> Extrait du document:
Organisée en collaboration avec la Haus der Kunst de Munich, l’exposition se déploie comme un essai dense qui vise à replacer Klee dans sa dimension de passeur entre modernité et tradition. Sous le masque de la mythologie, l’artiste révèle avec sensibilité ses craintes du présent.
ROTTERDAM - Au Klee “enfantin” dont le geste tendrait à sortir de la culture pour restaurer cet état originel fait d’apparente simplicité et de (fausse) naïveté, l’exposition conçue par Pamela Kort – qui a consacré au sujet un doctorat présenté en 1994 à Los Angeles – répond en révélant une face jusqu’à présent cachée de l’artiste. En quelque 150 œuvres couvrant l’ensemble de sa carrière, de 1901 à sa mort en 1940, elle témoigne de l’ancrage classique de la recherche du peintre.

> Exercice court 1:
Selon l'extrait sur l'exposition Klee, à quelle image de l'artiste l'exposition répond-elle, et de quelle façon ? Répondez en une à trois phrases.
> Exercice court 2:
Recopiez mot pour mot le passage de l'extrait sur l'exposition Klee, de "Organisée en collaboration" à "craintes du présent.".

> Données extraites:
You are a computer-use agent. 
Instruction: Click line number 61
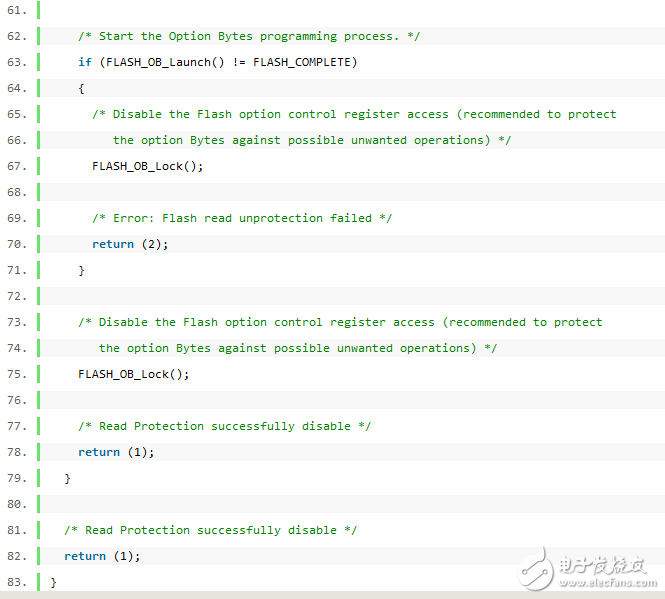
...
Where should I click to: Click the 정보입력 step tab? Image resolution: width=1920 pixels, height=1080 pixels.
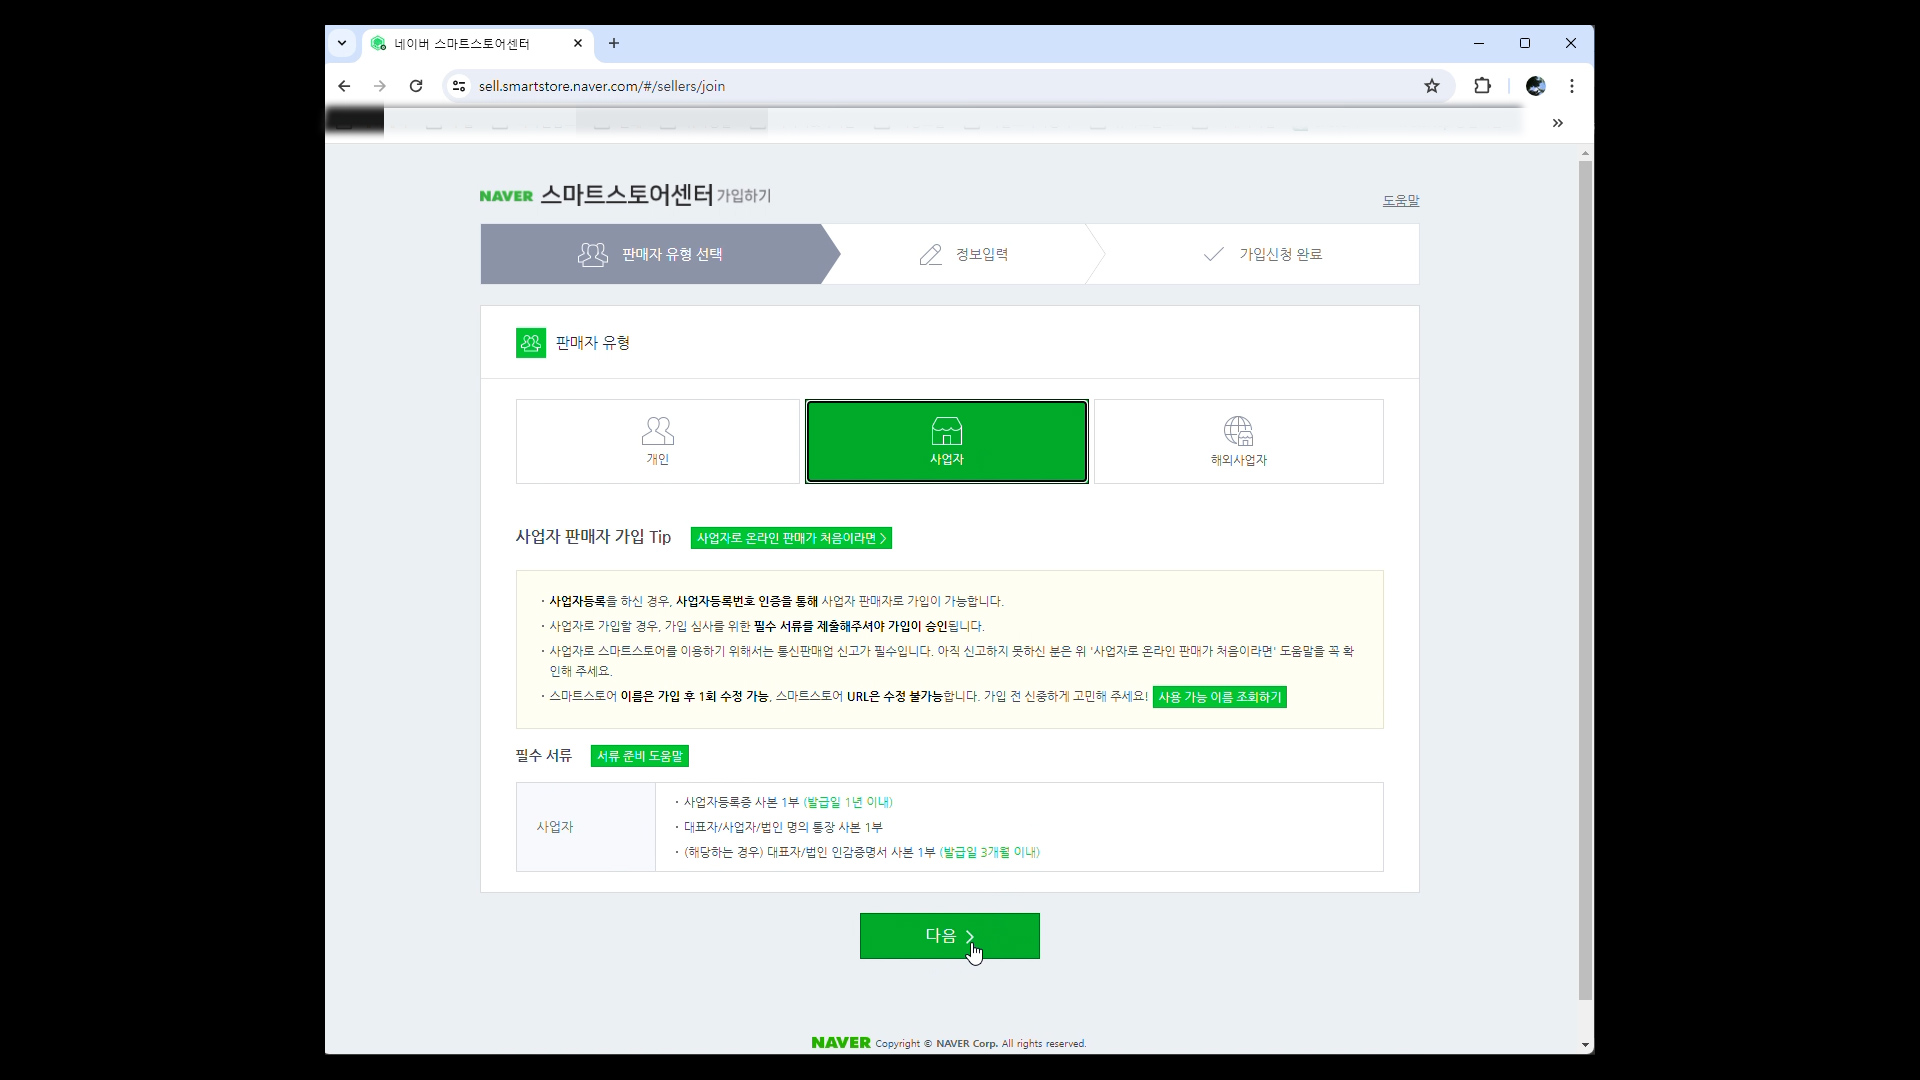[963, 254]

> Réponse écrite 1:
L'exposition répond à l'image d'un Klee « enfantin », dont le geste tendrait à sortir de la culture pour restaurer un état originel fait d'apparente simplicité et de (fausse) naïveté. Elle le fait en révélant une face jusqu'alors cachée de l'artiste : en quelque 150 œuvres couvrant toute sa carrière, de 1901 à 1940, elle témoigne de l'ancrage classique de sa recherche.

> Réponse écrite 2:
Organisée en collaboration avec la Haus der Kunst de Munich, l’exposition se déploie comme un essai dense qui vise à replacer Klee dans sa dimension de passeur entre modernité et tradition. Sous le masque de la mythologie, l’artiste révèle avec sensibilité ses craintes du présent.